■ DATA FOR PROCESSING ■
-*-

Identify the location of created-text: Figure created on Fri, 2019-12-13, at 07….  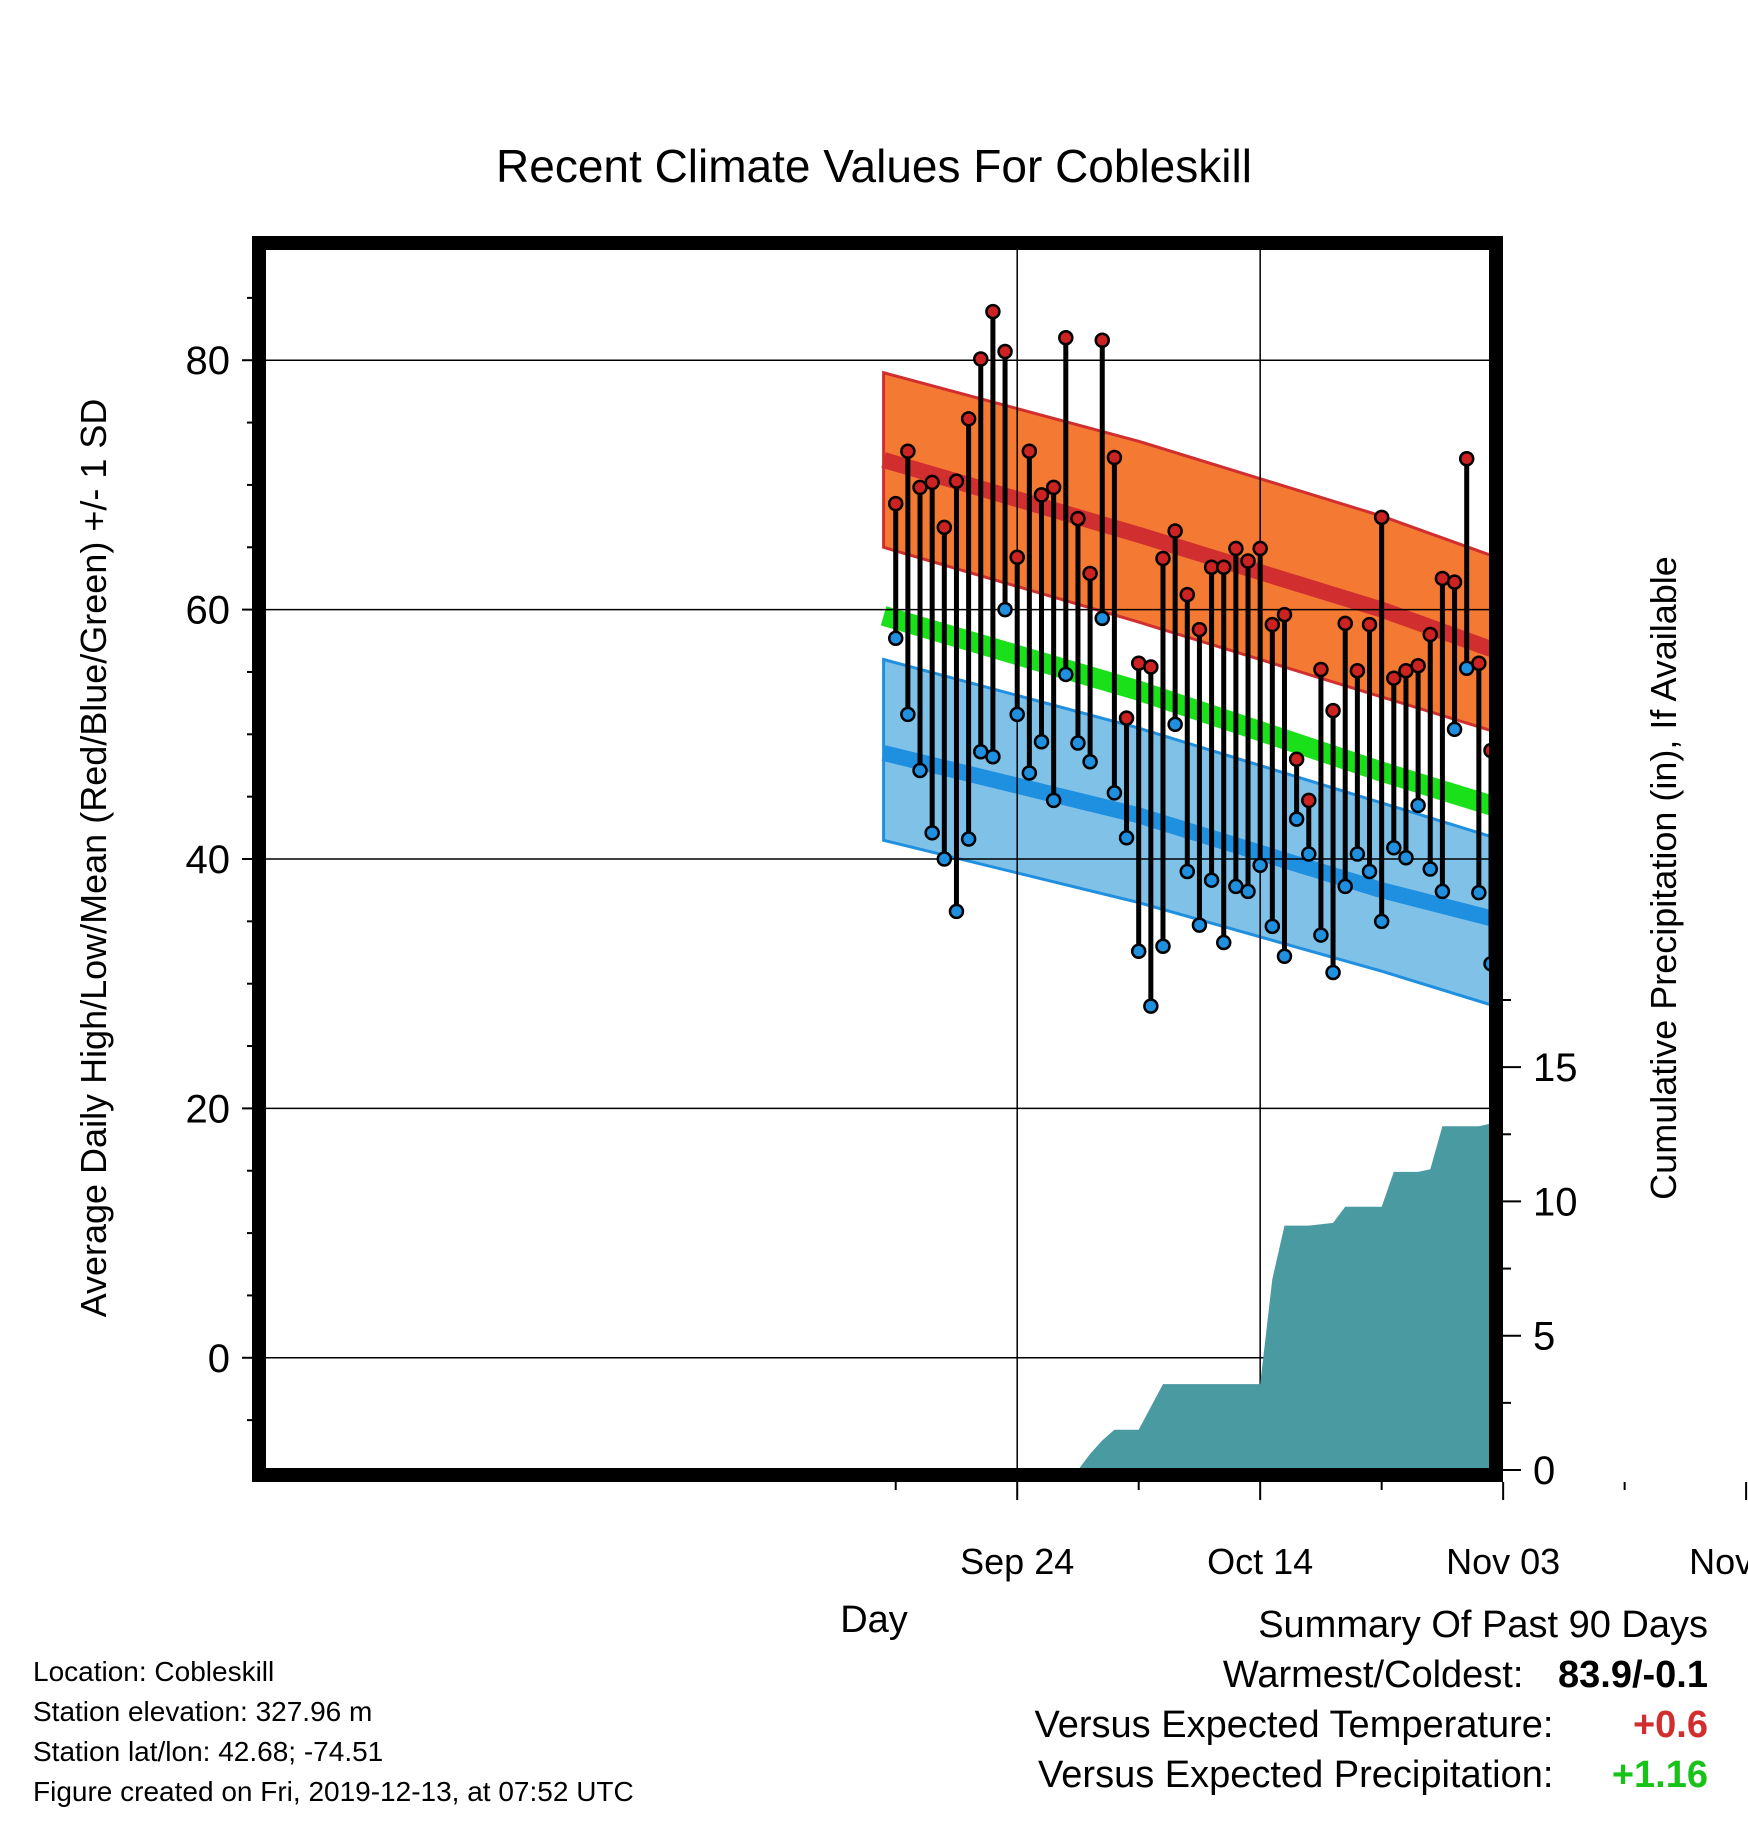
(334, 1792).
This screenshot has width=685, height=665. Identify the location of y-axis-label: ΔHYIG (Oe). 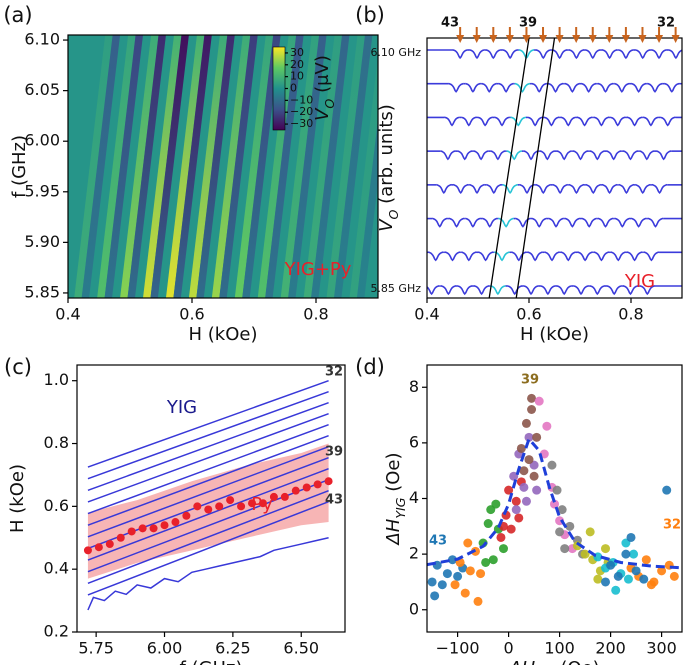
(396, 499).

-*-

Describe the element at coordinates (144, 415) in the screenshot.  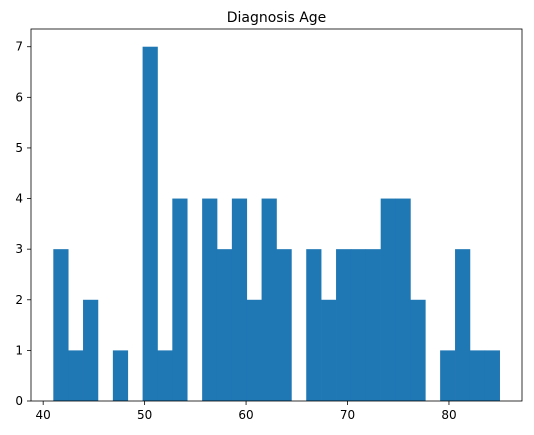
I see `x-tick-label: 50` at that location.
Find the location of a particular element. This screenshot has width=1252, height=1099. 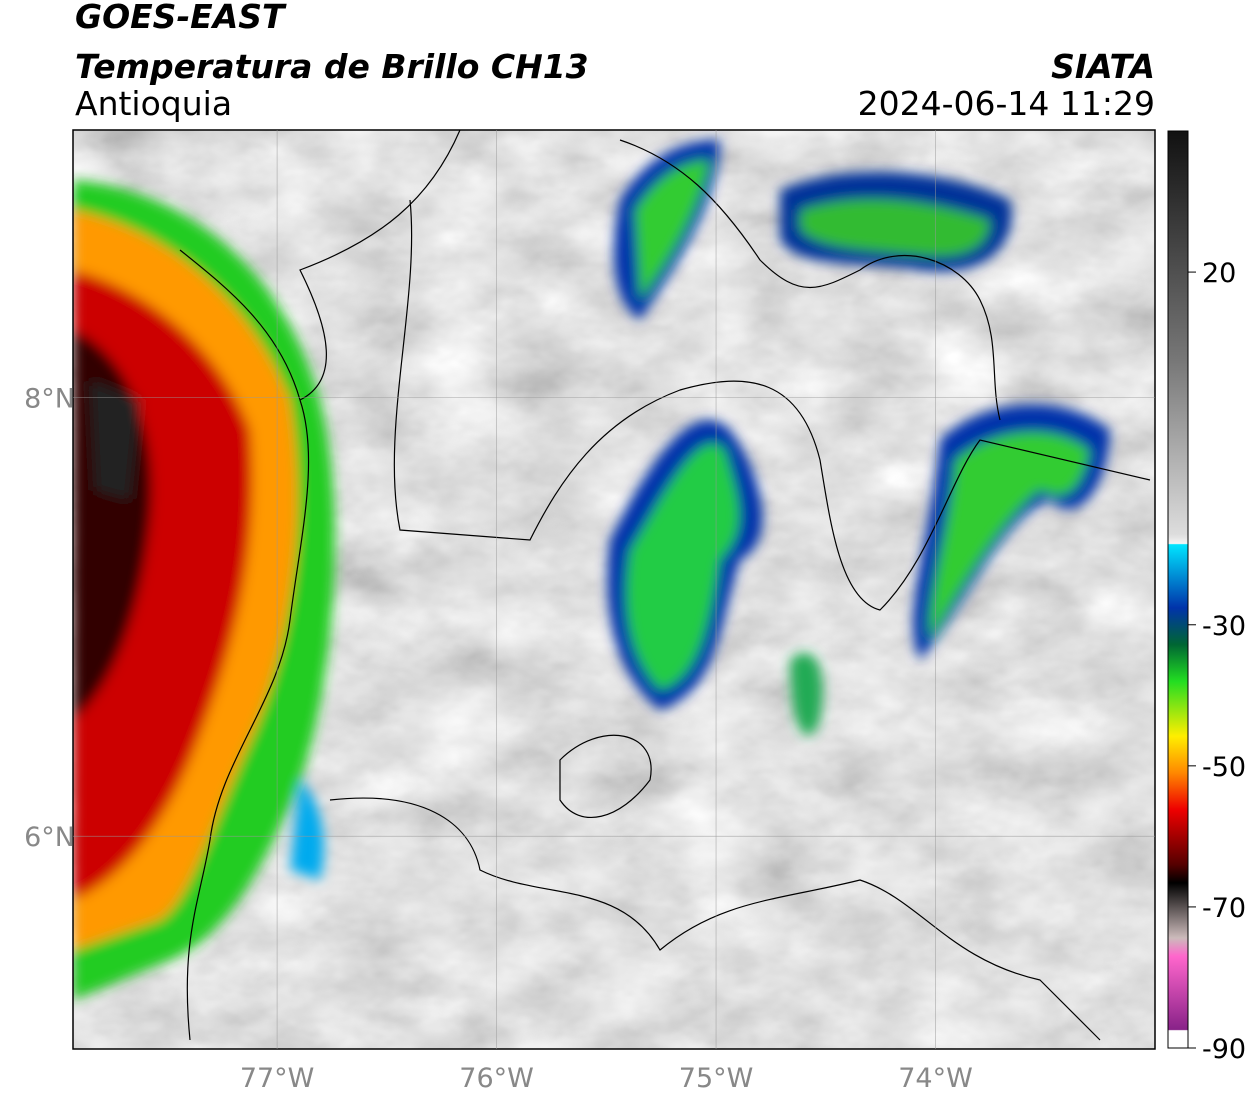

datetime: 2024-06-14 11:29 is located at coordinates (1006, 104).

-*-

■ DIRECTIONS FOR THIS TASK ■
Reproduce the data from the line with "This screenshot has width=685, height=665." up to and including the line with "(396, 499).", without the pictures.

■ TASK SOLUTION ■
This screenshot has width=685, height=665. Identify the location of y-axis-label: ΔHYIG (Oe). 
(396, 499).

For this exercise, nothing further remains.